Saved data entries:
----------
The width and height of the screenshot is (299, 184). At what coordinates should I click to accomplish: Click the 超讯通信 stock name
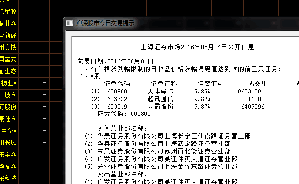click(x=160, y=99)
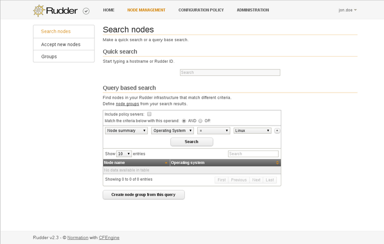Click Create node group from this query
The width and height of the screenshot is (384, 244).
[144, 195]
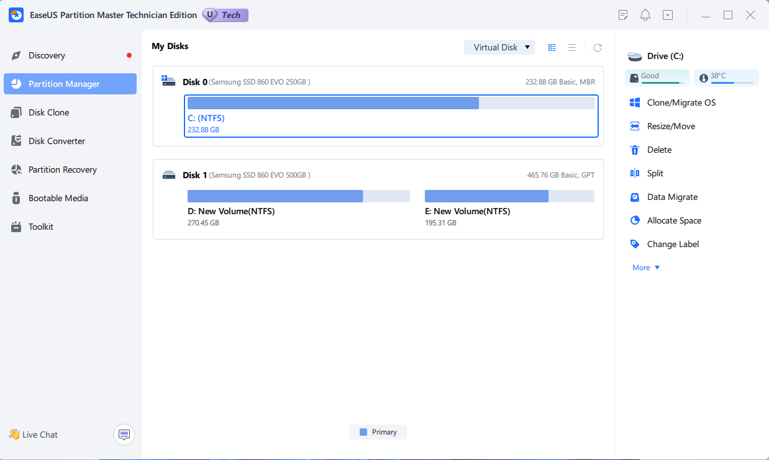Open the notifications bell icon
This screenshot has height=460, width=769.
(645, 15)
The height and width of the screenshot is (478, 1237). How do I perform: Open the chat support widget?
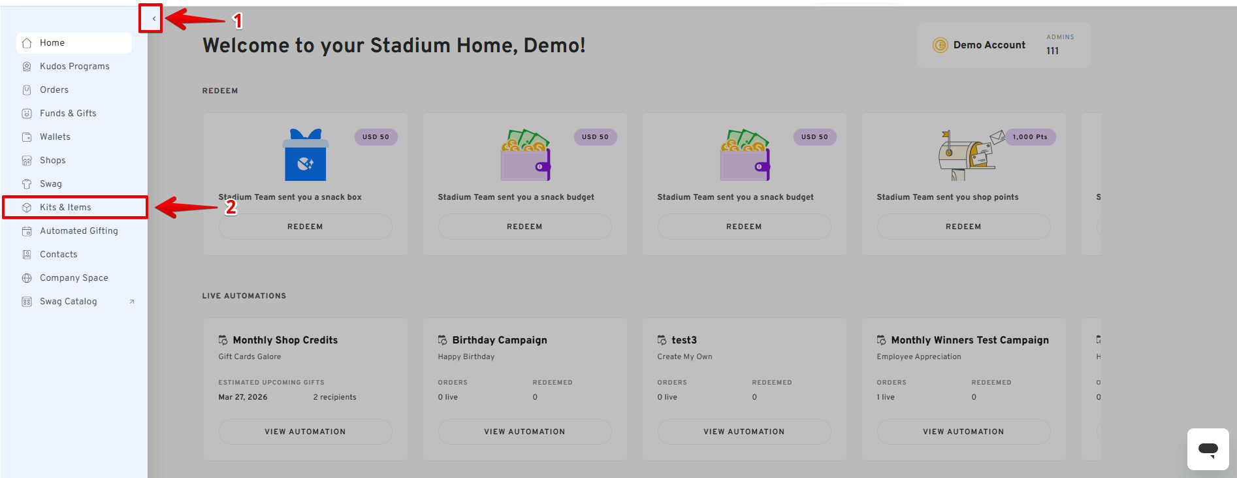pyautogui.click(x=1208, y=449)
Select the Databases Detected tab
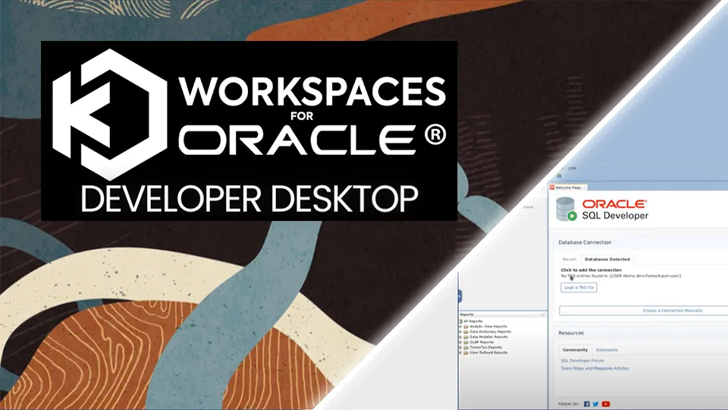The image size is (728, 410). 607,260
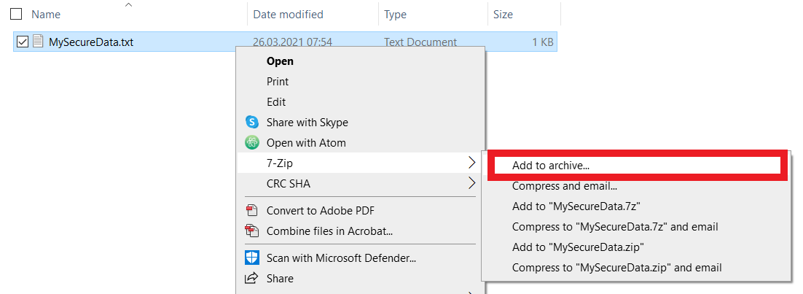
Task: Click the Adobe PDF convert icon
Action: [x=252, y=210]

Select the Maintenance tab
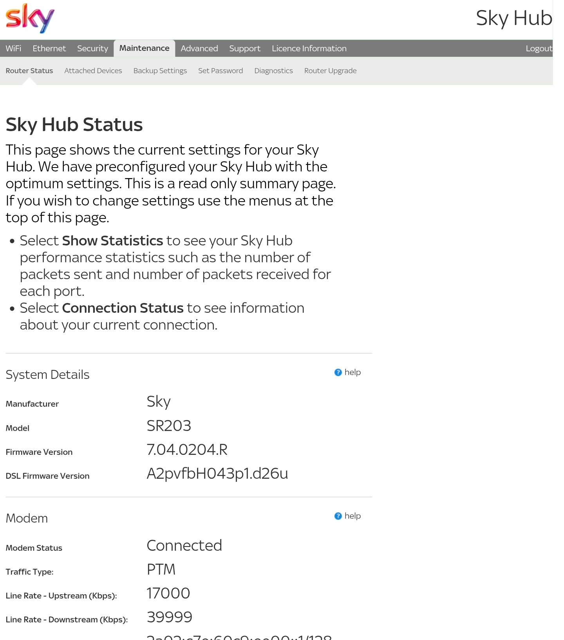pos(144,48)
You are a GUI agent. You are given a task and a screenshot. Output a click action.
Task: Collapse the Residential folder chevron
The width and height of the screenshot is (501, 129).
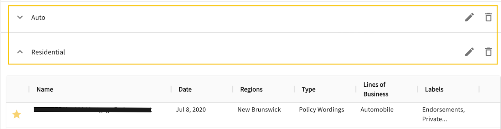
----------
Exercise description: Leave out the pictures and repeat the remaining data exactly.

Solution to the exercise:
The width and height of the screenshot is (299, 184). At what coordinates should I click to accomplish: Click the 超讯通信 stock name
click(x=160, y=99)
Click Create node group from this query
The width and height of the screenshot is (384, 244).
[144, 195]
Open the notifications bell icon
This screenshot has height=460, width=769.
(645, 15)
The height and width of the screenshot is (478, 1237). How do I perform: Open the chat support widget?
pyautogui.click(x=1208, y=449)
Select the Databases Detected tab
The image size is (728, 410). 607,260
Task: Click the Adobe PDF convert icon
Action: [x=252, y=210]

Select the Maintenance tab
pos(144,48)
You are a GUI agent. You are given a task and a screenshot. Output a click action.
Task: Collapse the Residential folder chevron
The width and height of the screenshot is (501, 129).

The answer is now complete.